The harder question is whether Oracle can build enough data-center capacity without putting too much pressure on its balance sheet, cash flow, and margins.

Oracle gets bullish Wall Street call after cloud surge

Mizuho’s bullish view followed a quarter that showed how quickly Oracle’s business is shifting toward cloud infrastructure.

Oracle said in a company statement that its total revenue rose 21% to $19.2 billion in the fourth quarter. Total cloud revenue increased 47% to $9.9 billion, while cloud infrastructure revenue jumped 93% to $5.8 billion. Non-GAAP earnings per share grew 24% to $2.11. 

Related: Oracle’s cloud pivot remains a high-risk bet

Those numbers help explain why analysts remain interested in Oracle’s AI story. The company has long been known for databases and enterprise software, but demand for AI is turning it into a larger player in cloud infrastructure.
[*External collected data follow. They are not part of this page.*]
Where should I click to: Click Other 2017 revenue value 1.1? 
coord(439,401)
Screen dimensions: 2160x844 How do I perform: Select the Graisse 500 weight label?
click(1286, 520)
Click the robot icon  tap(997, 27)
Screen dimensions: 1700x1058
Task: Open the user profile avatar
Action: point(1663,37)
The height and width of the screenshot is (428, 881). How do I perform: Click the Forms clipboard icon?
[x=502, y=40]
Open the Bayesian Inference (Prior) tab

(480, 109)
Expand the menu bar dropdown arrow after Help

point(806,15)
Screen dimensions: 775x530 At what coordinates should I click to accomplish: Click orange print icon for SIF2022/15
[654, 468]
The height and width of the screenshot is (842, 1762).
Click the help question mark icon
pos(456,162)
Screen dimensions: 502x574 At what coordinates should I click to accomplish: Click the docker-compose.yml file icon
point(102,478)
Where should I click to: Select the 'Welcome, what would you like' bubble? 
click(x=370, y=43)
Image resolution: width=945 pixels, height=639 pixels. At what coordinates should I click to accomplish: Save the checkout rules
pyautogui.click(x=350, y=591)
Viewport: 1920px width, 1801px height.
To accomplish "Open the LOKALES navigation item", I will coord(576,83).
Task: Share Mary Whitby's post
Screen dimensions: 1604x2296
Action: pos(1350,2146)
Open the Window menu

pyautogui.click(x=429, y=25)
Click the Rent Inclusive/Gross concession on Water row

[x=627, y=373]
Mizuho said Oracle’s Infrastructure as a Service revenue accelerated by more than 90% year over year as the Abilene supercluster and new capacity came online on schedule, according to Investing.com.

Oracle’s backlog also gives analysts a clear figure to point to. The company reported that its remaining performance obligations, or RPO, ended the quarter at $638 billion, up 363% from a year earlier and $85 billion from the end of the third quarter.

RPO represents contracted revenue that has not yet been recognized. For Oracle, it has become one of the clearest signs that customers want cloud capacity, especially for AI workloads.

But it also creates a new problem. The company has to spend heavily before all that future revenue becomes current revenue.

Oracle’s AI spending creates the bigger investor test

Oracle’s cloud buildout is becoming one of the market’s clearest examples of the cost behind the AI boom.

The company said that it raised $43 billion in debt financing and $5 billion in equity financing in fiscal 2026. It also expects to raise about $40 billion through debt and equity financing in fiscal 2027, including its previously announced $20 billion at-the-market equity issuance. 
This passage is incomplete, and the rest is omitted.